MONEYWEB: You’ve landed a few punches the first day, you’ve had a few hits back, particularly from the market, in the first day. But maybe around four and five is where the telling is going to be. How long does this whole contest continue for?

BERNARD SWANEPOEL: Well, we obviously hope that we would be able to convince the Gold Fields board at some point that this transaction indicates a significant value uplift for the shareholders. That process will continue and hopefully the board will at some stage engage us on that. There is the 30-day sort of point, where shareholders will get a chance to vote for the first time with their feet and their money. Some shareholders may accept the Harmony offer at that point in time and lock in the premium. And obviously if we achieve a significant percentage at that point – we know how the Russians will vote – well, then the Iamgold transaction may go away completely. Then it’s a different ball game.

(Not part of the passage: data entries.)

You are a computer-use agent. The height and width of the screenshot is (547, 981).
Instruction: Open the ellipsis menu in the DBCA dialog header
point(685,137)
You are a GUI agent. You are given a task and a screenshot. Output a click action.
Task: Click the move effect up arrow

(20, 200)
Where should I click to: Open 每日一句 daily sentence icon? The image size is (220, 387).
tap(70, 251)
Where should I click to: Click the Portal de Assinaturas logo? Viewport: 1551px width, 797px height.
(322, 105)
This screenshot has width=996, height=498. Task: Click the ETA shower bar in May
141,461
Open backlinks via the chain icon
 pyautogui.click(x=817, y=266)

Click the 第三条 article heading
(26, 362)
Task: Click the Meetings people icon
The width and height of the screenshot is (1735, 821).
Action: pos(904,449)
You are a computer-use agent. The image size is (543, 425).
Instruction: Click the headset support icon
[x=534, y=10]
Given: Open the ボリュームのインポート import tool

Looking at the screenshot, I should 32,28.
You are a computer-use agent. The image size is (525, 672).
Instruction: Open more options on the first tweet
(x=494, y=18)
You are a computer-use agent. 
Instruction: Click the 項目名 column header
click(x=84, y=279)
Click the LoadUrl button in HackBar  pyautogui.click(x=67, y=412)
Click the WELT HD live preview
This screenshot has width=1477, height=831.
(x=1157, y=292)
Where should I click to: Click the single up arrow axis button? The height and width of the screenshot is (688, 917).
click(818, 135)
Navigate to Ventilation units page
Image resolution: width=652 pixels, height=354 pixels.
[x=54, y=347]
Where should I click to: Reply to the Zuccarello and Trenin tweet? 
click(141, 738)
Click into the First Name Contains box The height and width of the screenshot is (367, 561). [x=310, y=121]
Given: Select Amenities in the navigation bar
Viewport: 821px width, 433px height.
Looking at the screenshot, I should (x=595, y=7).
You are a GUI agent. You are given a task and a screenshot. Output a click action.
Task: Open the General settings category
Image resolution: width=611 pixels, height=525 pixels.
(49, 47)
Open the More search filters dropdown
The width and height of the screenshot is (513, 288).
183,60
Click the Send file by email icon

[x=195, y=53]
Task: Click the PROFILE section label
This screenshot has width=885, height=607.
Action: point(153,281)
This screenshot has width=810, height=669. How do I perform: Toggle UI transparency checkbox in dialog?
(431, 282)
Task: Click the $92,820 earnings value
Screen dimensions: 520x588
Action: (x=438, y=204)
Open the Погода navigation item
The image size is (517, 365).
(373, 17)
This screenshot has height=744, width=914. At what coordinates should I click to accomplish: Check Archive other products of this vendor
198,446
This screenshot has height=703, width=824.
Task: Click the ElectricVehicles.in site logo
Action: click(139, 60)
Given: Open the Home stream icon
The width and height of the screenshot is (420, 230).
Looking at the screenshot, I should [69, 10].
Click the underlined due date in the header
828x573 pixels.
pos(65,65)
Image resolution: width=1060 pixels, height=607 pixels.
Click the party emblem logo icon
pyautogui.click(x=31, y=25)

MONEYWEB: The thing is, as far as the Russians are concerned, you won’t get their 20% shareholding unless the Iamgold transaction disappears?

BERNARD SWANEPOEL: Their irrevocable is subject to all the conditions of the transaction. They can’t and won’t offer their shares into the quick-acceptance offer, that’s correct.

MONEYWEB: Bernard, what happens if you get say 34, 35, 38%? Would you then hold on to those shares? Would you make sure that it happens, or do you have an out?

BERNARD SWANEPOEL: No, I think if we get into a stake of significant influence we would obviously try to have a proportionate say in how the company gets run, Alec. There are so many different scenarios. Obviously, before you can go over 34.5%, you actually need to get Competition Commission approval to go to 100%. So if you are in that position, then you obviously have to evaluate whether you build up your stake over a period of time, probably something along [the lines of] the Iscor recent transaction. If you get a stake which is less significant than that, then one may actually crystallise that into cash. There are so many scenarios, it’s almost impossible to speak to any one of them.

MONEYWEB: Fully understood. But are you in this for the long haul – in other words, if you don’t get 50%, are you going to withdraw completely or is it too juicy a target to leave as it is?

BERNARD SWANEPOEL: Alec, it’s very tempting to say “it’s too juicy a target to leave”. But I must tell you we have covered all the bases. We have put up what we believe will turn out to be a knock-out premium in the end. We put forward a value proposition which, except for the Iamgold shareholders, we think most shareholders are going to buy into, as we get around to explain that. And we really back ourselves to succeed. And you would expect me to say nothing other than that.

MONEYWEB: And your board fully behind this – 100% support?

BERNARD SWANEPOEL: Our board is very supportive of that. We’ve got one director, Lord Robin Renwick, who is also a senior vice-president of JP Morgan, which has been engaged to defend Gold Fields. He has tendered his resignation, simply to prevent a conflict situation. We respect that and have accepted that. Each one of our directors has been in support of this – and very importantly, of course, our single biggest shareholder has supported this. So we’ve got Gold Fields’ biggest shareholder and Harmony’s biggest shareholder in support of this transaction.

MONEYWEB: Bernard, have you had any discussions whatsoever with the black economic empowerment partner of the other side, Mvelaphanda?

BERNARD SWANEPOEL: The two chairmen, as you would expect, being Patrice Motsepe and Tokyo Sexwale, did exchange some views, I know, on Sunday afternoon or evening. It was really, as you would expect, two people who in their private lives are also friends, bringing each other up to speed with where it is. In the end, I expect Mvelaphanda to wait to see whether they believe that the Harmony transaction will create value on the South African assets of Gold Fields, because that is where their exposure is. If we can deliver on our promises, then Mvelaphanda’s case is even more spectacular than the normal Gold Fields shareholder, because they are exposed to the South African assets only.

MONEYWEB: Bernard Swanepoel, Harmony’s chief executive, a man who has had a long, hard day, and we really appreciate spending 20 minutes or so with him to outline the transaction of the year, unquestionably.